The focus during the work period was the creation of a platform based on the cultural, political and social histories these young artists were exploring and in fostering a space in which each of their research topics was furthered and became part of lively collective discussions and exchanges. Each participant shared the body of knowledge behind their project with the group, and contributed to organising seminars and meetings that were accompanied by in-depth conversations of the methods and motivations behind the work. In leaving YAYA 2018 without a theme, the artist participants were encouraged to contribute to a collective space of knowledge production and to re-evaluate and enhance their practices in the context of a broader artistic discourse with their peers as well as the invited seminar guests. A special mentorship programme was set up to connect these young artists with previous YAYA participants in order to foster a cross-generational dialogue and exchange of knowledge. In June, this culminated in a ten-day workshop in Biella, Italy at the University of Ideas at Cittadellarte, which focused on full-day discussions on the projects, as well as film screenings and walks.

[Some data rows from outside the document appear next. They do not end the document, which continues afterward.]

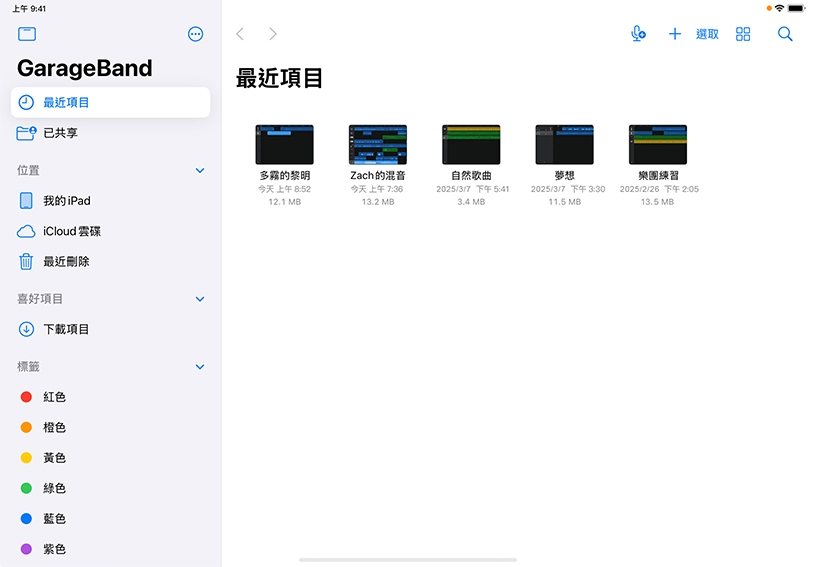Open iCloud 雲碟 location
The image size is (816, 567).
pos(71,231)
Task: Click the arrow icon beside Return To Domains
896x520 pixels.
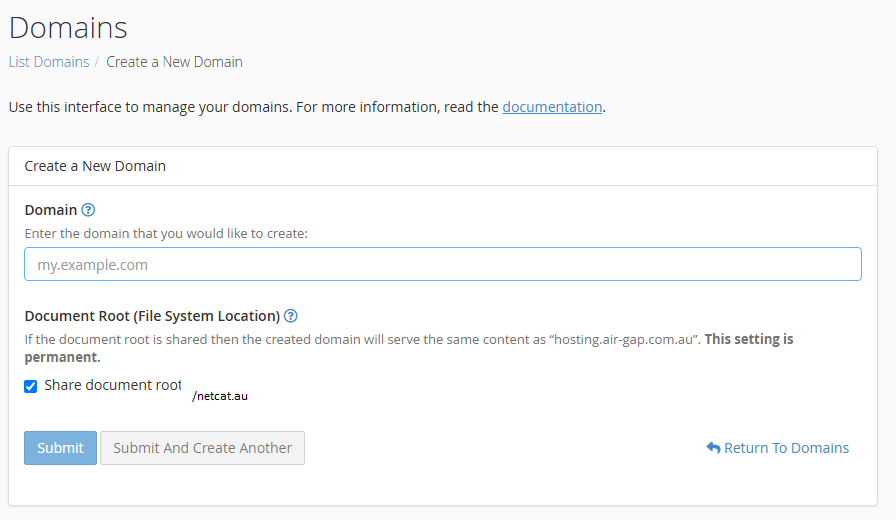Action: [713, 447]
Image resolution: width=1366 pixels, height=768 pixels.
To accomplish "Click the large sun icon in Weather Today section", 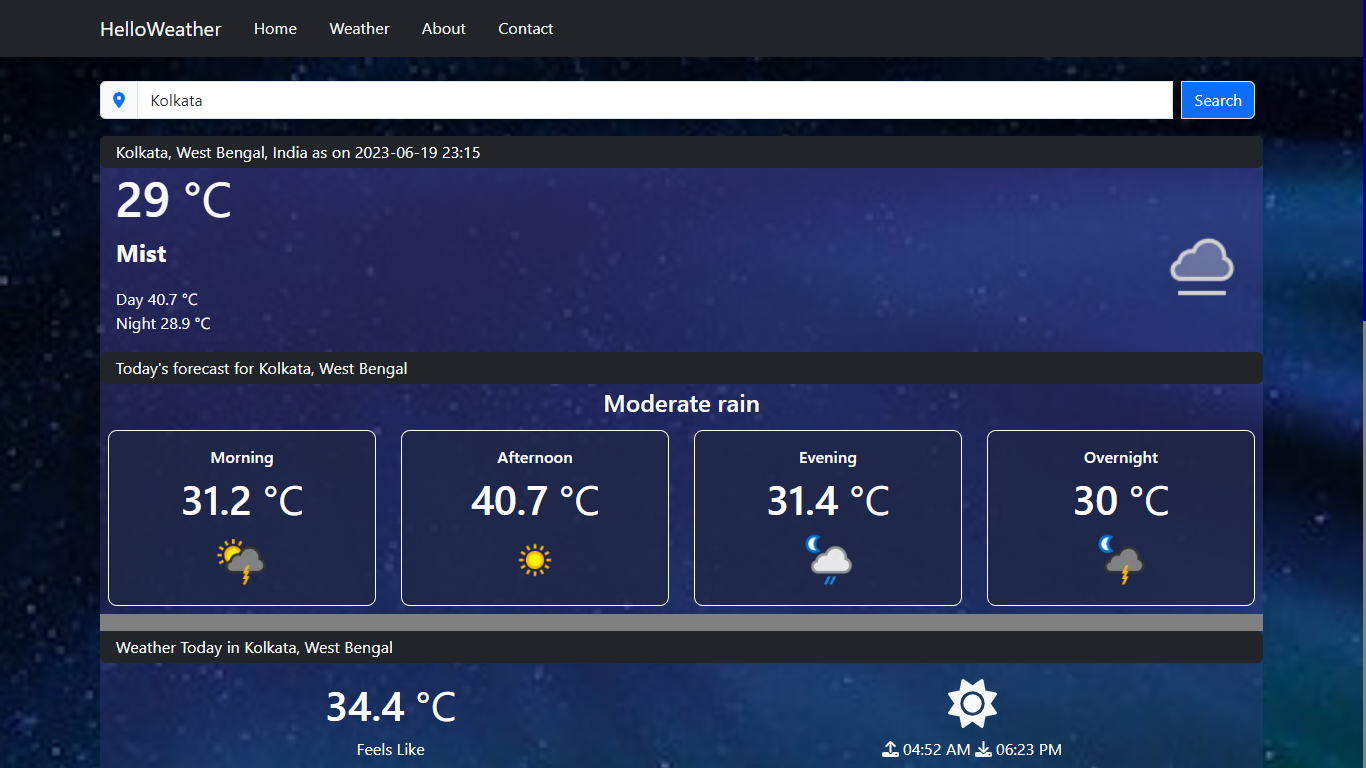I will (x=971, y=703).
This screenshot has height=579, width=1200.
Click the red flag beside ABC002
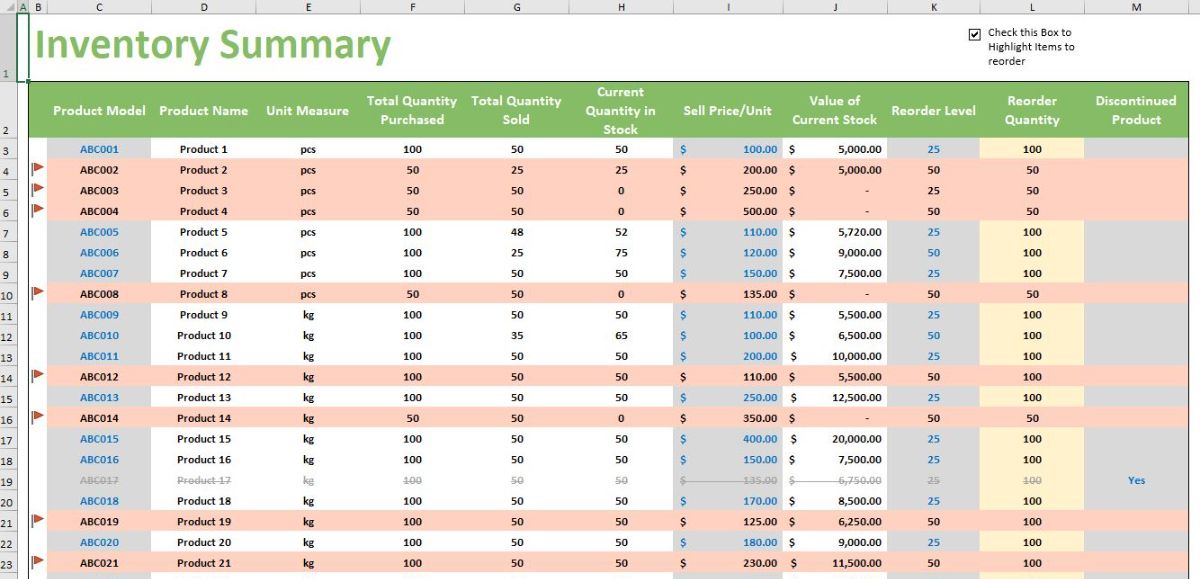pyautogui.click(x=38, y=169)
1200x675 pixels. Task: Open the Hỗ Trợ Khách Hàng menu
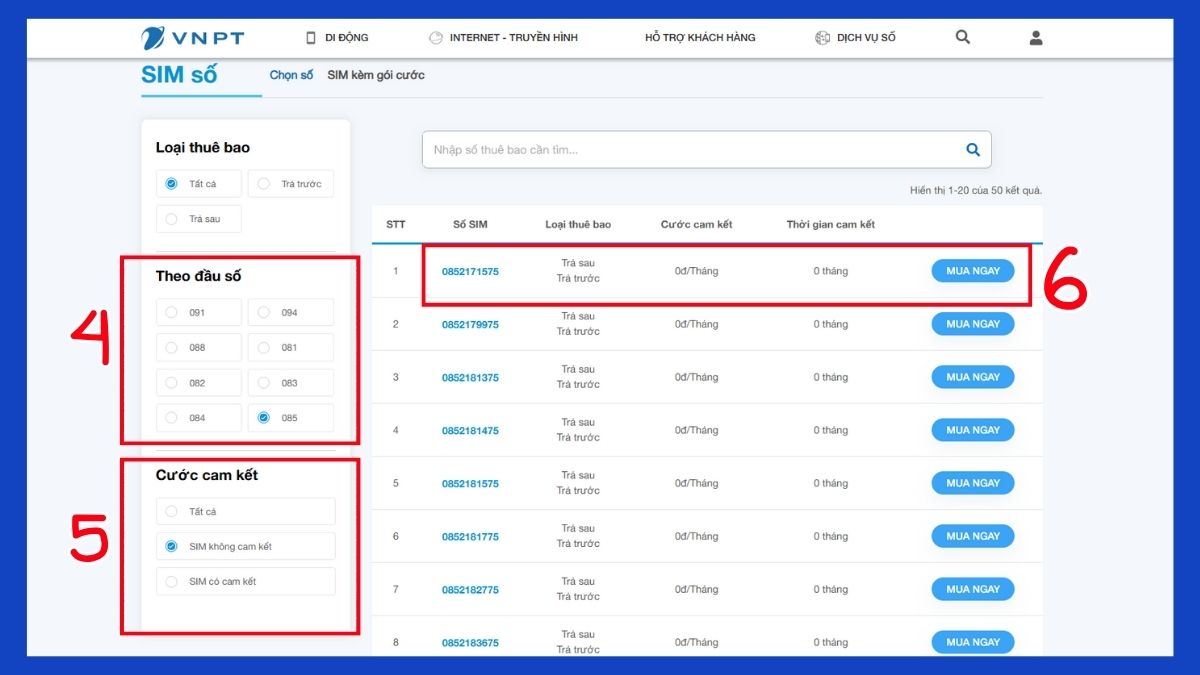pos(700,38)
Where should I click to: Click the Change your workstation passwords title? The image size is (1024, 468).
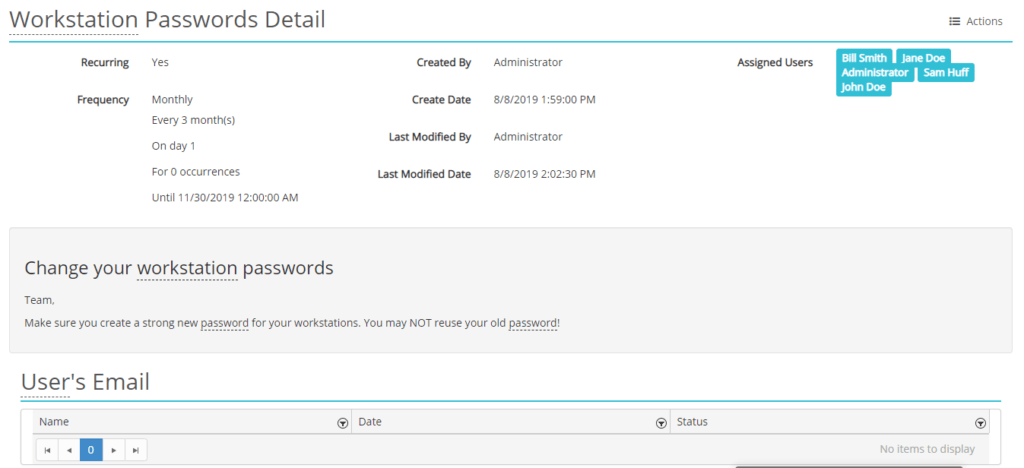point(179,268)
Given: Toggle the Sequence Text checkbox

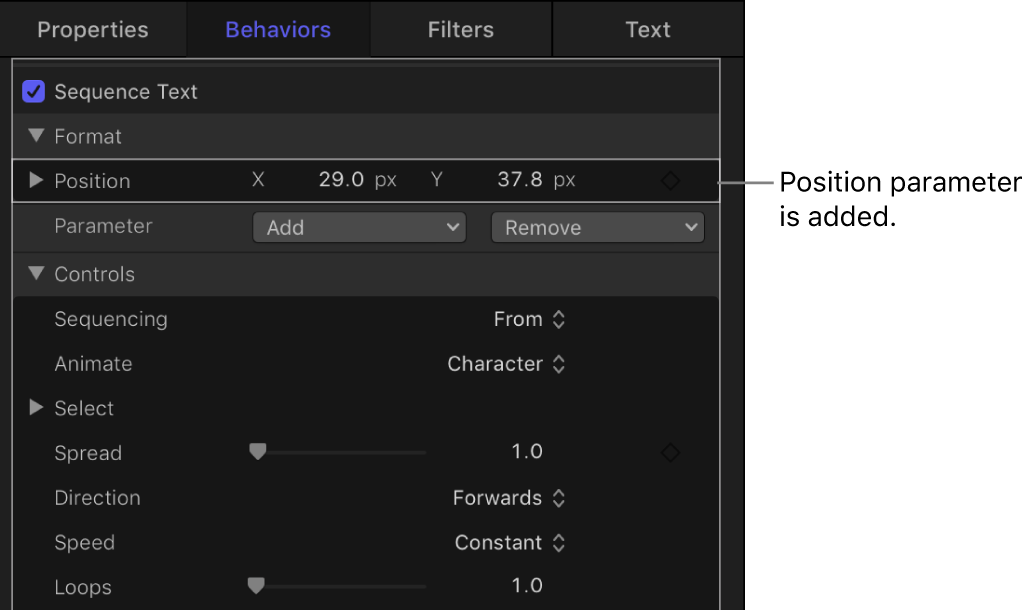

What comes to the fore in the projects in We Shall Be Monsters are explorations of stitched, broken, ruptured, wounded, dismembered and buried bodies and their parts. Many of the works focus on the position of the eye and collapsing and shifting perspectives and points of view. Power, history and the question of who is seeing is examined through narrative experiments into rupture, glitches, and locating the broken body in a multitude of identities and topographies that are reflected throughout the exhibition. The works oscillate between excavations and burials, reaching to the past and into the future simultaneously.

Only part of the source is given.